Me gusta salir de trabajar y que algún tímido rayo de sol todavía haga acto de presencia. Sobre todo cuando las calles aún mantienen el bullicio vespertino y puedes observar a la gente. Aunque, a veces, lo que me gusta es detenerme en los escaparates y contemplar a los maniquíes mientras en mi cabeza resuenan los versos de aquella canción de Serrat en la que el cantautor se enamoraba de una mujer de cartón piedra. Salvo esta semana, en la que he dejado que el capitalismo exacerbado que emana de las rebajas se apodere de mi juicio y he entrado en alguna tienda.

Recuerdo que cuando era adolescente me gustaban. Sin oficio ni beneficio, era cuando únicamente podía costearme alguno de mis caprichos. Los años -y lo terrorífica que me parece esa obligación a consumir que nos infundan- me hicieron desencantarme de la época de saldos. Ahora me reafirmo en mi rechazo a las tiendas llenas de (ficticios) descuentos. No crea usted que se debe la falta de comunión con el consumismo; formo parte del sistema y resulta imposible escapar de ese monstruo. Es la raza humana la que me obliga a odiar las rebajas. Sí, odiarlas.

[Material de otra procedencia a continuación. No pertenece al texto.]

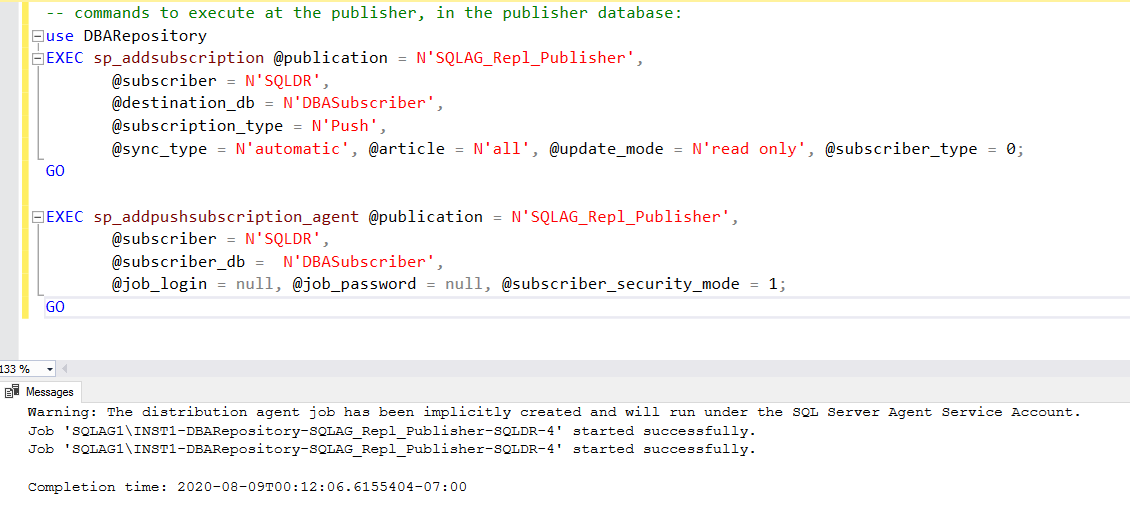Viewport: 1130px width, 517px height.
Task: Click the horizontal scrollbar left arrow
Action: (x=65, y=369)
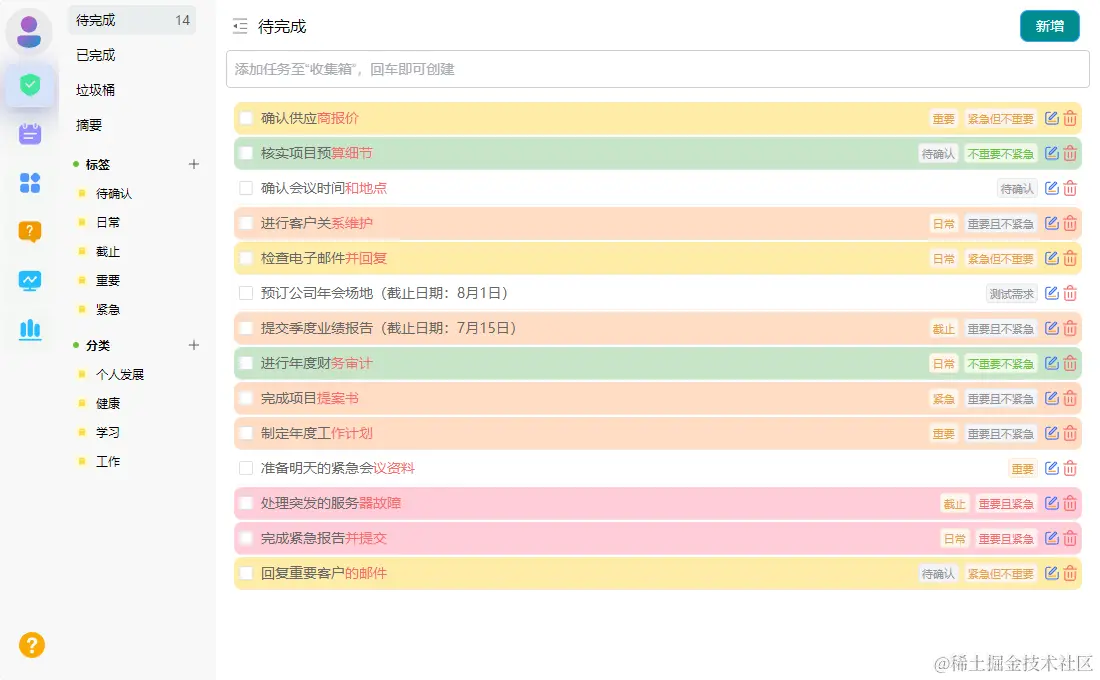Click the 新增 button
The image size is (1100, 680).
click(1049, 26)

De tanto tiempo sin dejarme engatusar por una tienda había olvidado el desorden que se produce en ellas en el periodo de rebajas. Es normal que, con grandes aglomeraciones toqueteándolo todo, los productos no estén en su sitio la mayoría de las veces. Lo que no me parece ni medio normal es el desprecio con el que los usuarios tratan a las prendas que allí se encuentran. Ropa tirada por los suelos, pisoteada, latas de refresco en las estanterías, chalecos del revés e impregnados de maquillaje... La Tercera Guerra Mundial parece librarse en las tiendas de gran afluencia. Este desprecio por lo ajeno, que no deja de ser algo meramente material, es fiel reflejo de la clase de gente que va a determinadas tiendas. Porque lo peor no es cómo tratan a la prenda, es cómo tratan al reponedor, a la cajera o a cualquier persona que se encuentre trabajando en el establecimiento. Los aires de superioridad del que va a una tienda y se siente en el derecho de dejar todo hecho una mierda sin pensar en el trabajador (porque para ellos el trabajador es otra mierda más) son lamentables y dan prueba de que el ser humano es de lo peor. Tengo dinero, así que puedo, pese a quién pese y pise a quién pise. La cara más atroz (y la real) del capitalismo.